France

Prothèses PIP: les failles de l'administration

Temps de lecture : 2 min

Un laboratoire à Rio, au Brésil, le 27 mars 2003, REUTERS/Sergio Moraes
Un laboratoire à Rio, au Brésil, le 27 mars 2003, REUTERS/Sergio Moraes

Les services de Xavier Bertrand, ministre de la Santé ont rendu public mercredi 1er février un rapport officiel consacré à l’affaire des prothèses mammaires. Intitulé «Etat des lieux des contrôles opérés par les autorités sanitaires sur la société Poly Implant Prothèse», il a été élaboré conjointement par la Direction générale de la santé et l’Agence française de sécurité sanitaire des produits de santé (Afssaps). Il est désormais disponible dans sa version complète ainsi que dans une version synthétique.

Ce document fournit pour la première fois la chronologie officielle des contrôles effectués par l’administration sanitaire auprès de la société varoise productrice des prothèses mammaires PIP aujourd’hui portées par environ 30.000 femmes en France et dont le gouvernement recommande l’explantation systématique.

Il apparaît aujourd’hui que l’attention de l’administration avait été attirée dès 1996 sur «des risques de malfaçons et de taux de ruptures anormalement élevés». Elle l’a ensuite été, par différents canaux, jusqu’en 2011 avant que la décision d’interdire la commercialisation de ces implants soit enfin prise.

«La société PIP, ayant déjà été inspectée deux fois [avant 2000] n’a pas été inspectée sur la période 2001-2010. Néanmoins, devant cette fraude particulièrement élaborée, il n’est pas évident qu’une inspection, même inopinée, aurait été efficace.»

Les auteurs du rapport observent aussi que les autorités sanitaires françaises n’ont pas été alertées par leurs homologues européennes et que les notifications de rupture des prothèses PIP par des chirurgiens esthétiques n’ont pas, durant longtemps, permis d’identifier un risque particulier par rapport aux autres marques.

Le rapport des deux administrations directement concernées conclut, en substance, que l’administration sanitaire n’a pas failli.

Pour autant, selon les auteurs, de nouvelles mesures de contrôle s’imposent tant à l’échelon national que communautaire.
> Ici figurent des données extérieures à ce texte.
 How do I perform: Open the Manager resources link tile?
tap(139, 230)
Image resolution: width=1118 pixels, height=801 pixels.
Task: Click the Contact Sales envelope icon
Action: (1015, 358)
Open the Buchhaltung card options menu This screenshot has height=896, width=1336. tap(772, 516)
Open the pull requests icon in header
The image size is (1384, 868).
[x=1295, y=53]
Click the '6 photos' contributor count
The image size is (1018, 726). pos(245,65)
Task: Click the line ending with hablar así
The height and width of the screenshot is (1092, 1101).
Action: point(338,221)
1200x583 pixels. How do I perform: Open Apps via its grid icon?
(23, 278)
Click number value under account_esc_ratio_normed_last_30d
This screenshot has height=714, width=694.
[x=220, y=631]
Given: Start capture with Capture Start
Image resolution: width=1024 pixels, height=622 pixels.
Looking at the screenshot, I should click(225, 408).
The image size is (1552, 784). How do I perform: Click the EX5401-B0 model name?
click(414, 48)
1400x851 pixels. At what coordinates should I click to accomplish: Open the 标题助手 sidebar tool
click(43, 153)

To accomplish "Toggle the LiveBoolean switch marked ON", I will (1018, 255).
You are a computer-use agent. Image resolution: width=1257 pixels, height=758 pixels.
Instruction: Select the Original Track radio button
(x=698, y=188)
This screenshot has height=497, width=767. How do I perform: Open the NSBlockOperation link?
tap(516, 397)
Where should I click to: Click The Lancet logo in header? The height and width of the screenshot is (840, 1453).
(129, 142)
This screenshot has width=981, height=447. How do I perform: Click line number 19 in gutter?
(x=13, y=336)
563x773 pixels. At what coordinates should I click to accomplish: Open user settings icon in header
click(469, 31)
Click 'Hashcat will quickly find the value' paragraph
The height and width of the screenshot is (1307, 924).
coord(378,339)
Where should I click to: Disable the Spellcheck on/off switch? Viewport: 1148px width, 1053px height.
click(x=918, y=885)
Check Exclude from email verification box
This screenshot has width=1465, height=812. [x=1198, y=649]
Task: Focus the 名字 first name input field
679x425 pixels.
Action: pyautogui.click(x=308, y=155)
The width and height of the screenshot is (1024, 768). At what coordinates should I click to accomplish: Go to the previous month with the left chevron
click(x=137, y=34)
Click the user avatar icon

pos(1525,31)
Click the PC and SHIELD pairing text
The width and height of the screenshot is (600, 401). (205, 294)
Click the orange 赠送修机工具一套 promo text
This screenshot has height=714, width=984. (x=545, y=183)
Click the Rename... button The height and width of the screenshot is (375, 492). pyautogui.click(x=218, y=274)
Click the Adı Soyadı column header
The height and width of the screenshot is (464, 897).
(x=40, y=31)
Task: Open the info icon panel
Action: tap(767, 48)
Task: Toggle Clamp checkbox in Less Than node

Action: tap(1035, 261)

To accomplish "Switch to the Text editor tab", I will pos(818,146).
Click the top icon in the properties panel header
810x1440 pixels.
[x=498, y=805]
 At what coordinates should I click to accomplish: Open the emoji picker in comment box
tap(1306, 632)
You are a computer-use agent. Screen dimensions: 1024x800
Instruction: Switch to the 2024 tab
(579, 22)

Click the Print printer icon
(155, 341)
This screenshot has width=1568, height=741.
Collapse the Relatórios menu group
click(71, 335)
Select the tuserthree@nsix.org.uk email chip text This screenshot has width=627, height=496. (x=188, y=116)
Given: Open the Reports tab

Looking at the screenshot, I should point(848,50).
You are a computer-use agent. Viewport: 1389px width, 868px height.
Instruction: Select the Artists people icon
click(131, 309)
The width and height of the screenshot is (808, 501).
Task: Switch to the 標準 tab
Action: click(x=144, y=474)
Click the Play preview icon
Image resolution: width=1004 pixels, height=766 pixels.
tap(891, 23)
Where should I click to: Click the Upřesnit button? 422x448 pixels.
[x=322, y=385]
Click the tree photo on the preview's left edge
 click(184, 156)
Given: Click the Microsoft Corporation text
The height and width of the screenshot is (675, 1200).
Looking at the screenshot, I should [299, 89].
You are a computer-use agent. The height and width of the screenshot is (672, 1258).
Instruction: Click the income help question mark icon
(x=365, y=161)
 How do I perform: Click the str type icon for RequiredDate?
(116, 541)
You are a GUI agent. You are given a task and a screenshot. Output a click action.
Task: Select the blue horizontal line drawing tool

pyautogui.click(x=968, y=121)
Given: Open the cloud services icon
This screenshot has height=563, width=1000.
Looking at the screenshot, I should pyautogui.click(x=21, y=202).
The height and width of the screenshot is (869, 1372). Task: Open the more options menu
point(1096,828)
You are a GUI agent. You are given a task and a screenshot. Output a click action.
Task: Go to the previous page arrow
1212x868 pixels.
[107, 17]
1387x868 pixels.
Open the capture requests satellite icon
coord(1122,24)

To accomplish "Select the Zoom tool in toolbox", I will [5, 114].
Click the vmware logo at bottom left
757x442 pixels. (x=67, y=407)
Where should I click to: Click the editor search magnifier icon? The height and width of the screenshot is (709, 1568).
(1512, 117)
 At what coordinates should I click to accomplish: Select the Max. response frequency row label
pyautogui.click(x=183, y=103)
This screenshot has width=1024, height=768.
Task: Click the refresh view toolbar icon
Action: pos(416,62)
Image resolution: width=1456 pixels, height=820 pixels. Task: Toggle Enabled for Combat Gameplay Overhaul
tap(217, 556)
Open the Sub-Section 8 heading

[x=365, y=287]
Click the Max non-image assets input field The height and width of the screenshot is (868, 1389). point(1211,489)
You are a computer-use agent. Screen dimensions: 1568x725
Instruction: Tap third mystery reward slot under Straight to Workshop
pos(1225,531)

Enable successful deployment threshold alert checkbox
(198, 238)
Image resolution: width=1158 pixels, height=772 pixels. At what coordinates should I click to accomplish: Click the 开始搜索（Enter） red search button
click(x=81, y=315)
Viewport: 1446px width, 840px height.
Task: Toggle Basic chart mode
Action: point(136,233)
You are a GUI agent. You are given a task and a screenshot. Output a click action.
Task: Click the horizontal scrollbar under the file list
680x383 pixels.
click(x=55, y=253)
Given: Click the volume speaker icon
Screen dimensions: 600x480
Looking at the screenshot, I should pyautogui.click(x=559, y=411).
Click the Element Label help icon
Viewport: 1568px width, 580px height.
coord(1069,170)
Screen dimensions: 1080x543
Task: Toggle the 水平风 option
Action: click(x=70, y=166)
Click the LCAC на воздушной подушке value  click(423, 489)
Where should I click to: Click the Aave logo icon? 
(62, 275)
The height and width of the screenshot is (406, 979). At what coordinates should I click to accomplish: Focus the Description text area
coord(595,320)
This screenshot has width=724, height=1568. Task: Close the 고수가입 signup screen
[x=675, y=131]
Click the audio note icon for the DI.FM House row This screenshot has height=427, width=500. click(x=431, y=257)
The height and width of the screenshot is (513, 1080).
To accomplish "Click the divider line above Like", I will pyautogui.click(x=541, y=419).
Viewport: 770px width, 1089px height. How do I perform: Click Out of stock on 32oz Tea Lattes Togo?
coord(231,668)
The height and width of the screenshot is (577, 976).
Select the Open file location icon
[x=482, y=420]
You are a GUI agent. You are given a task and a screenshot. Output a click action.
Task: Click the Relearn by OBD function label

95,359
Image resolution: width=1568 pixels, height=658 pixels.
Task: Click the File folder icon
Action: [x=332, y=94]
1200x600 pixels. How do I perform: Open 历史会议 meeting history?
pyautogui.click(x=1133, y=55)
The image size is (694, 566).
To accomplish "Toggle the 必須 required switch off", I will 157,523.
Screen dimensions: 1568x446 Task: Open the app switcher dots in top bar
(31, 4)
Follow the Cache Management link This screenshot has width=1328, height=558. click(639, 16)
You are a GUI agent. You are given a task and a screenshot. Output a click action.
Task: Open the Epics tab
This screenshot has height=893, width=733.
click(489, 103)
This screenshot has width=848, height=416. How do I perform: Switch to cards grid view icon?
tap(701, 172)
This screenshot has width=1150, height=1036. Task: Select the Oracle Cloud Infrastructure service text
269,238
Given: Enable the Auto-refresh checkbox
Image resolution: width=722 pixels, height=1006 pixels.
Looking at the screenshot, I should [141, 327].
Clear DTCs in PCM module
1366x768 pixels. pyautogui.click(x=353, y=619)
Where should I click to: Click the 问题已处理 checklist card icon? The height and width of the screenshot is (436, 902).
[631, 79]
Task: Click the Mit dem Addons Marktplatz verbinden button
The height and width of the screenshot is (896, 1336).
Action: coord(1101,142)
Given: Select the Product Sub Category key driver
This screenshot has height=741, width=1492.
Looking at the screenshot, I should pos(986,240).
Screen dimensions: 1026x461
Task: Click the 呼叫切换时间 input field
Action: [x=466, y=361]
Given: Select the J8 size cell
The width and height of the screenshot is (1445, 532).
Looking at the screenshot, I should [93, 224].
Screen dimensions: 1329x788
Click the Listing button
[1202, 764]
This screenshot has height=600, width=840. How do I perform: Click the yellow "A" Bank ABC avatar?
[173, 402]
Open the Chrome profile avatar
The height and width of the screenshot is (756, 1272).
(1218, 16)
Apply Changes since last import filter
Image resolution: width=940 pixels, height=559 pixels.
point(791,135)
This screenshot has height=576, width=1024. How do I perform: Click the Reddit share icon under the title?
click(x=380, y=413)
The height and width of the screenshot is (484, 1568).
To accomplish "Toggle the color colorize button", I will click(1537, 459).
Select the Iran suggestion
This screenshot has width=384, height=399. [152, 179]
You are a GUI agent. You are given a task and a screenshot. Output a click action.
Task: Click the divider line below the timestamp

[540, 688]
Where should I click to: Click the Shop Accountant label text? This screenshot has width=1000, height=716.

Ils recommandent notamment un renforcement des inspections des fabricants par l'Afssaps:

«Compte-tenu de la spécificité de certains dispositifs médicaux (implantables, longue durée d'utilisation), il convient de soumettre les fabricants à des inspections inopinées et régulières.»

Xavier Bertrand s'est dit favorable –comme dans le cas de l’affaire du Médiator– au lancement de deux missions d’enquête, l'une confiée au Parlement, l'autre à l'Inspection générale des affaires sociale; ce afin de «tirer le maximum d'enseignements» du scandale des prothèses mammaires PIP.